** PROVIDED RECORDS follows **

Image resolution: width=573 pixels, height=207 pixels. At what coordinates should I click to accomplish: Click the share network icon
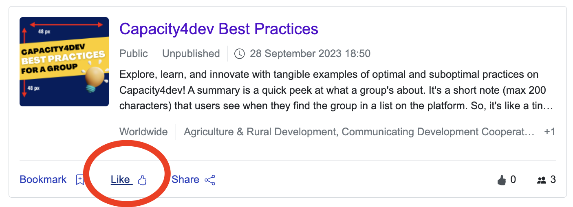tap(210, 180)
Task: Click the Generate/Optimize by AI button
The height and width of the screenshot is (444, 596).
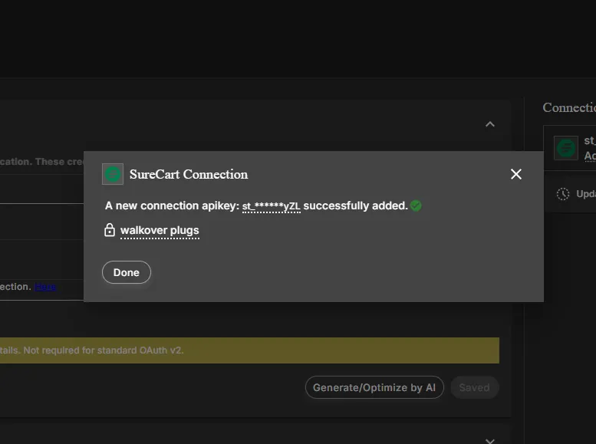Action: (374, 387)

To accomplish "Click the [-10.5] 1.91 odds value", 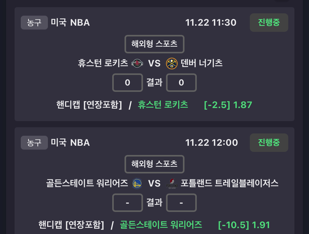I will (244, 225).
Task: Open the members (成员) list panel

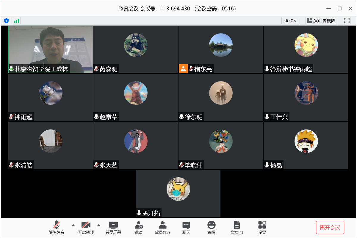Action: (162, 228)
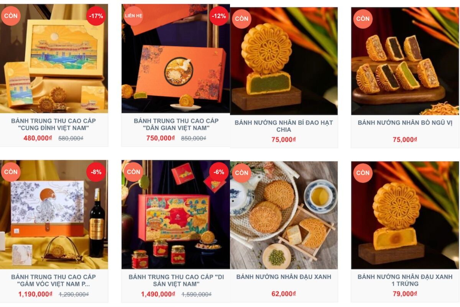Click the LIÊN HỆ status badge
Screen dimensions: 460x307
coord(133,16)
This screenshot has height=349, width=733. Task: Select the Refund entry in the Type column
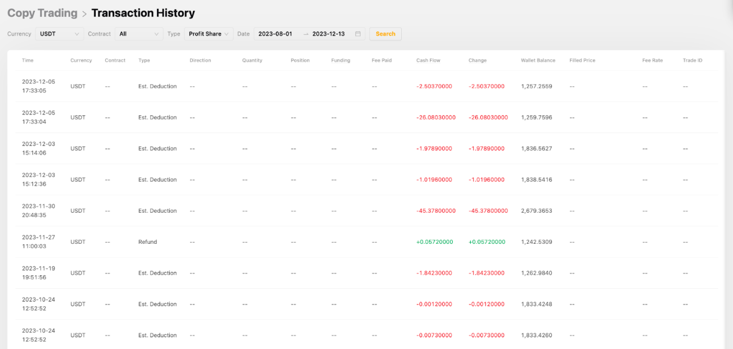[x=147, y=242]
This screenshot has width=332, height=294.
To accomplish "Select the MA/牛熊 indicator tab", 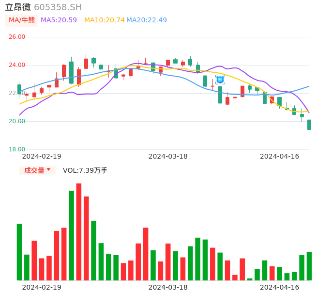I will pyautogui.click(x=22, y=20).
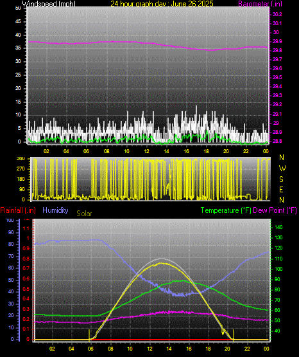Click the 06 hour marker on bottom graph
The height and width of the screenshot is (357, 299).
[90, 349]
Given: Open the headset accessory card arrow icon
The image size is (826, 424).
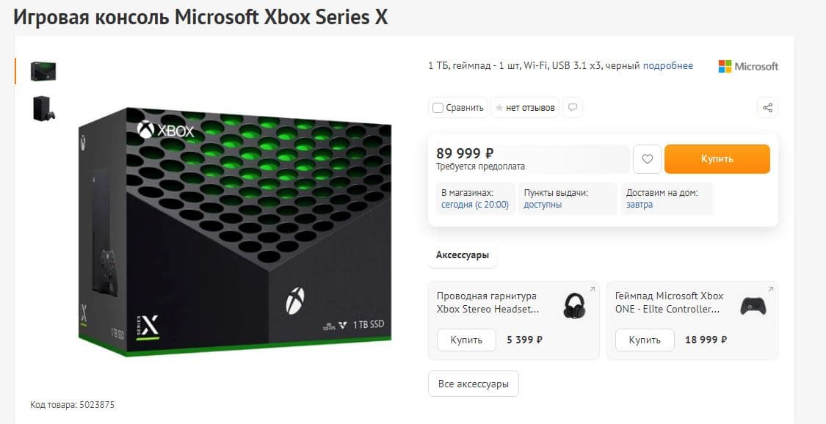Looking at the screenshot, I should (593, 288).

** End of PROVIDED RECORDS **

◆ ASSIGNMENT:
Please set down only the lines from the one containing "Given: Open the" through the end of the entries, exactly as they stand, both ends included and with no pictures.

◆ FINAL ANSWER:
Given: Open the headset accessory card arrow icon
The image size is (826, 424).
Looking at the screenshot, I should (593, 288).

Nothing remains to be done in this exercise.